New rules to reduce bank risks and protect taxpayersEuropost
Parliament plenary adopted last Tuesday a significant step towards reducing risks in the banking system and establishing the Banking Union, the EP press service reported. The new rules already informally agreed with Member States concern prudential requirements to make banks more resilient. This should help boosting the EU economy by increasing lending capacity and creating more liquid capital markets, and aiding banks to deal with losses without having to resort to taxpayer funded bailouts.
To ensure that banks are treated proportionately, according to their risk profiles and systemic importance, MEPs ensured that “small and non-complex institutions” will be subject to simplified requirements, in particular with regard to reporting and to putting fewer funds aside to cover possible losses. Systemically important banks, however, will have to have significantly more own funds to cover their losses in order to strengthen the principle of bail-in losses imposed on banks' investors to avoid bankruptcy, instead of state-funded recapitalisation in the EU.

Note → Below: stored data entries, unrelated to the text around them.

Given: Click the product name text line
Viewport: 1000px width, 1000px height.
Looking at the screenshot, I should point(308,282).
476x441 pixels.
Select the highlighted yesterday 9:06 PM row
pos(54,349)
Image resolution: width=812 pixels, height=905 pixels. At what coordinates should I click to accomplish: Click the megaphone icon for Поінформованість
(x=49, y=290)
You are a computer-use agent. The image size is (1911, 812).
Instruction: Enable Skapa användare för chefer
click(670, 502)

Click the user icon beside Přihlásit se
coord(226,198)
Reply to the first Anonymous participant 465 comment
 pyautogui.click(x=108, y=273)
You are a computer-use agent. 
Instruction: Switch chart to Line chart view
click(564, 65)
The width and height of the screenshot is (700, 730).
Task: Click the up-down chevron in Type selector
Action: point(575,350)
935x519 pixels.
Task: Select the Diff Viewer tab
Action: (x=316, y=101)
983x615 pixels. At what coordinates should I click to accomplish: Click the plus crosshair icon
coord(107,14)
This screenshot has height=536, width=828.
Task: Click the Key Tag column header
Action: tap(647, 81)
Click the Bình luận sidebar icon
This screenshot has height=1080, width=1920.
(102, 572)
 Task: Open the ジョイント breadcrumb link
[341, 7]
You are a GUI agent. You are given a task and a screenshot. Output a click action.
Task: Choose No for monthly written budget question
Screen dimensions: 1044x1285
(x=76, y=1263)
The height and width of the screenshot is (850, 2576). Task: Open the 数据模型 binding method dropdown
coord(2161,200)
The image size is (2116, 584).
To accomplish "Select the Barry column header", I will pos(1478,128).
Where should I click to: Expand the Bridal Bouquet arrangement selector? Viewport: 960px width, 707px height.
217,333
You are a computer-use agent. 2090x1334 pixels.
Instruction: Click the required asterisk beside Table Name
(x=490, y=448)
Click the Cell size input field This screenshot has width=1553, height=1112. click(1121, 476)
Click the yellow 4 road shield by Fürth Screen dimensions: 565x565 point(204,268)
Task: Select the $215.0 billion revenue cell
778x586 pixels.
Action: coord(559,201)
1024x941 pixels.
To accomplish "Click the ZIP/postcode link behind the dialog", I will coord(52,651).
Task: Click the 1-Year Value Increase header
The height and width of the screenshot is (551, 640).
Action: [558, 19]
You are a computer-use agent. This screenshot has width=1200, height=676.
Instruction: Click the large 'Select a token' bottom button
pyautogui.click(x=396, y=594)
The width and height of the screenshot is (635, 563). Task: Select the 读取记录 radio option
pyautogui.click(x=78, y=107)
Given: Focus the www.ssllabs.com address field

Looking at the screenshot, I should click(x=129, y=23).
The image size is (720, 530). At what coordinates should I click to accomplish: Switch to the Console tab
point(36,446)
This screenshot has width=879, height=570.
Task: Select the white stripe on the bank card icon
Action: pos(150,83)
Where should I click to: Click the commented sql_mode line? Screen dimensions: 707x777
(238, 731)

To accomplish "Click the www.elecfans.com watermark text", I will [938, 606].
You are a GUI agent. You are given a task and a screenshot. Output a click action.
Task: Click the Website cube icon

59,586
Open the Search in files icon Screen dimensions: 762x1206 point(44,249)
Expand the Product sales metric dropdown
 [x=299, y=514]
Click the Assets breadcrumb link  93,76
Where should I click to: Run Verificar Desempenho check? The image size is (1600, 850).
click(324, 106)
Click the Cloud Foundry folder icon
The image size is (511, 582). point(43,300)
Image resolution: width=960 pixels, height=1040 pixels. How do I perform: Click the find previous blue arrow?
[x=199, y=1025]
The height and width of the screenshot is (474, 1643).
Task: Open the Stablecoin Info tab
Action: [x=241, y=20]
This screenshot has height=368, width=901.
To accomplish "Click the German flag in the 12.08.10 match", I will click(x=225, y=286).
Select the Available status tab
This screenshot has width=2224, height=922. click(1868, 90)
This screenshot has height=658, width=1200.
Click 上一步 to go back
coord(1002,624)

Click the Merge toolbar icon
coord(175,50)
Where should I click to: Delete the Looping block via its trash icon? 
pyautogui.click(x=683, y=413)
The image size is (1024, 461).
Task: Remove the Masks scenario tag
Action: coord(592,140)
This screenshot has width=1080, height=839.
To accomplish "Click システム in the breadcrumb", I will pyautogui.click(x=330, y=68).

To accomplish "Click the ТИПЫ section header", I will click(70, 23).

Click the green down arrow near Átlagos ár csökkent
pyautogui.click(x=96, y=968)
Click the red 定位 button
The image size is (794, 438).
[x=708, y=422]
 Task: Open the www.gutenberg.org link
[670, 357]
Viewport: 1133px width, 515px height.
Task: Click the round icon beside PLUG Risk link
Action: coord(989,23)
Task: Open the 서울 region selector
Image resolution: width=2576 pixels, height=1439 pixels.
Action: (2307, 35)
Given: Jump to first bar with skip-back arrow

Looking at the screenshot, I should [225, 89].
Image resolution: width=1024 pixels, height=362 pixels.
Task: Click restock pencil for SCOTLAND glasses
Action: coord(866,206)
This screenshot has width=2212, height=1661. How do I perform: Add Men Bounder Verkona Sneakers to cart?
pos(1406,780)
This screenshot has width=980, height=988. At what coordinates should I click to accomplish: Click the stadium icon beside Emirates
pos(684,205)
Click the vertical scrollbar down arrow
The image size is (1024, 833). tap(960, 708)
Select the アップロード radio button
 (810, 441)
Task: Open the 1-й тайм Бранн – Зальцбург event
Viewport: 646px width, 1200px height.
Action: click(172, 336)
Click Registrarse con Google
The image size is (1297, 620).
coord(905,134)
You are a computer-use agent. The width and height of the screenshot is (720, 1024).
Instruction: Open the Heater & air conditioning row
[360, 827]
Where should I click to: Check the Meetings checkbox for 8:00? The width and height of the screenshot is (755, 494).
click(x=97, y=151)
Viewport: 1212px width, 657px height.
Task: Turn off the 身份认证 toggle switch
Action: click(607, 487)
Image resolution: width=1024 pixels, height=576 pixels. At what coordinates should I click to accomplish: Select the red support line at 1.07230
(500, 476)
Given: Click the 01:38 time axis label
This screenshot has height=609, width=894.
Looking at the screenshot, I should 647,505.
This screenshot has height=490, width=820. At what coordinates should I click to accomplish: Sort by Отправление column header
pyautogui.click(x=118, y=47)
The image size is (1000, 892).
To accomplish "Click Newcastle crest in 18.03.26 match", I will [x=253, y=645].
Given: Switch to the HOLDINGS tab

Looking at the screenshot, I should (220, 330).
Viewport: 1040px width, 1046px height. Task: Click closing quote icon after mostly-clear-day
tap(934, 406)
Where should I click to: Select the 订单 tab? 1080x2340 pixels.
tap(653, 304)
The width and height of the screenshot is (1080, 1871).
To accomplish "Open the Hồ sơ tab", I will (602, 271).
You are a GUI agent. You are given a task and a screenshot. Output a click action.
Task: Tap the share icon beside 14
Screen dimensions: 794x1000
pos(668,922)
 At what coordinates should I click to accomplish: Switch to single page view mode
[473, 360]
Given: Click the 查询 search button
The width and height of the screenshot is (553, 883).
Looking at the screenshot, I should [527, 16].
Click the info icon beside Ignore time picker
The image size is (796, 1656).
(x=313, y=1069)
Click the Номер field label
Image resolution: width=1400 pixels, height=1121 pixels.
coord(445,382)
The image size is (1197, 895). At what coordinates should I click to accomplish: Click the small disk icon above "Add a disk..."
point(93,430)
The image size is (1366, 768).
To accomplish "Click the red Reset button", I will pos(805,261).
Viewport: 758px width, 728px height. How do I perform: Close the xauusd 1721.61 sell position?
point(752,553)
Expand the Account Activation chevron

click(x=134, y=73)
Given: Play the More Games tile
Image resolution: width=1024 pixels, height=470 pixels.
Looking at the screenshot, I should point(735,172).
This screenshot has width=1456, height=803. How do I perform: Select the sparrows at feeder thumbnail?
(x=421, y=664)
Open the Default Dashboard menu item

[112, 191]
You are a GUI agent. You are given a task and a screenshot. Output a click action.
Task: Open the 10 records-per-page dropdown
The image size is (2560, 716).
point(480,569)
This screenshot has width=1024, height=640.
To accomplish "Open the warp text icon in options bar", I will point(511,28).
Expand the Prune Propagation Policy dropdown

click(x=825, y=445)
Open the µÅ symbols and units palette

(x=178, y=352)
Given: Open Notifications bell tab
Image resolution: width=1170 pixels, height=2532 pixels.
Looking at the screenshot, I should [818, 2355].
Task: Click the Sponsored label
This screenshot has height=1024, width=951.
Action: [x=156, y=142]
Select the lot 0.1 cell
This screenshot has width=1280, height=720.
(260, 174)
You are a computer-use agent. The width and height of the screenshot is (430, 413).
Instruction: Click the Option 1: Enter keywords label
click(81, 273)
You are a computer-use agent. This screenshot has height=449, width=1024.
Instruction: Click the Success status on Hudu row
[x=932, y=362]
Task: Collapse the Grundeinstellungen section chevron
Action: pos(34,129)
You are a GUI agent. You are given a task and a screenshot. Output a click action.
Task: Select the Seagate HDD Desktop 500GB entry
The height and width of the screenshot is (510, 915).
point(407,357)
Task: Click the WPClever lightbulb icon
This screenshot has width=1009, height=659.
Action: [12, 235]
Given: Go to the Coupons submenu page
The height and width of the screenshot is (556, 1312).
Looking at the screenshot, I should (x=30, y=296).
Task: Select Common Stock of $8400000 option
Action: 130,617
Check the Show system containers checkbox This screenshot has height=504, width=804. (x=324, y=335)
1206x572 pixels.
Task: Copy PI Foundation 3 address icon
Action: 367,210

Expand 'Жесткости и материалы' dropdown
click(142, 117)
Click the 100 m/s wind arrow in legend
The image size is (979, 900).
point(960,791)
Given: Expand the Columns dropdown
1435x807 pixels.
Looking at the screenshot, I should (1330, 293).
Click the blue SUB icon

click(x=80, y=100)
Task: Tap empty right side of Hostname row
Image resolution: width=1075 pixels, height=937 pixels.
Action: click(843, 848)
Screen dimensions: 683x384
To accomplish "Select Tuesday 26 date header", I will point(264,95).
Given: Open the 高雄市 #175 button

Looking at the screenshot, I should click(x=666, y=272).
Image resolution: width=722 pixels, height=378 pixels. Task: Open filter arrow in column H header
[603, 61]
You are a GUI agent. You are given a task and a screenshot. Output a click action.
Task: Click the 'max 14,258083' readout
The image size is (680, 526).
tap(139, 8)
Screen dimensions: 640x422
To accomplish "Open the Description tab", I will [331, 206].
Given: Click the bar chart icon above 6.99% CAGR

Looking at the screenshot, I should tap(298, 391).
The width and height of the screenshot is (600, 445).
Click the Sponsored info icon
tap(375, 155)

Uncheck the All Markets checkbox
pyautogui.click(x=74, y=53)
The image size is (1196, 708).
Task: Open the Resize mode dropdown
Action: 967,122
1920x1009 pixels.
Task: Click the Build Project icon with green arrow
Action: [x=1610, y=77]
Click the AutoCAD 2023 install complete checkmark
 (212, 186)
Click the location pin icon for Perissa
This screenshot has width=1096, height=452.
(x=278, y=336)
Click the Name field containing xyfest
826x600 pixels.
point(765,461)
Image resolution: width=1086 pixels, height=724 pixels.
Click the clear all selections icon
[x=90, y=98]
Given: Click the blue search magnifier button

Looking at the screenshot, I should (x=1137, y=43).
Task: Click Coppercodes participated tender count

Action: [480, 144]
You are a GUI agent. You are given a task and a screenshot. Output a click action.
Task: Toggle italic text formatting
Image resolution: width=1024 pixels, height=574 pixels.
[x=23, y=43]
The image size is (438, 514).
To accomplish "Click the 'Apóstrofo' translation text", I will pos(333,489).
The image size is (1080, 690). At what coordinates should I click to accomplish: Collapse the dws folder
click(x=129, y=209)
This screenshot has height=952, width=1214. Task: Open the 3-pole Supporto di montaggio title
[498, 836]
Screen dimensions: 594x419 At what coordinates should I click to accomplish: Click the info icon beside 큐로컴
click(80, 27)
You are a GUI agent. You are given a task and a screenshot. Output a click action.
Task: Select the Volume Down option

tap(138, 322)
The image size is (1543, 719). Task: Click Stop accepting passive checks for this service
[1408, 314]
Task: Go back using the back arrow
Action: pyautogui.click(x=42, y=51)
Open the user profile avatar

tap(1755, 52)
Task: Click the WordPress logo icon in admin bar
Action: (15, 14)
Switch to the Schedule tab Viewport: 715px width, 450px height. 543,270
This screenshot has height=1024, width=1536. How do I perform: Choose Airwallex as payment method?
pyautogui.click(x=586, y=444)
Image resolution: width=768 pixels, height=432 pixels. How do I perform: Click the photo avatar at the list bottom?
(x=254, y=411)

“In the future, banks will be subject to stricter leverage and long-term liquidity rules. Sustainability is also important, as banks have to adapt their risk management to risks that stem from climate change and the energy transition,” rapporteur Peter Simon (S&D, DE) said. Furthermore, as small and medium enterprises (SMEs) carry a lower systemic risk than larger corporates, capital requirements for banks will be lower when they lend to SMEs. This should mean that lending to SMEs will increase.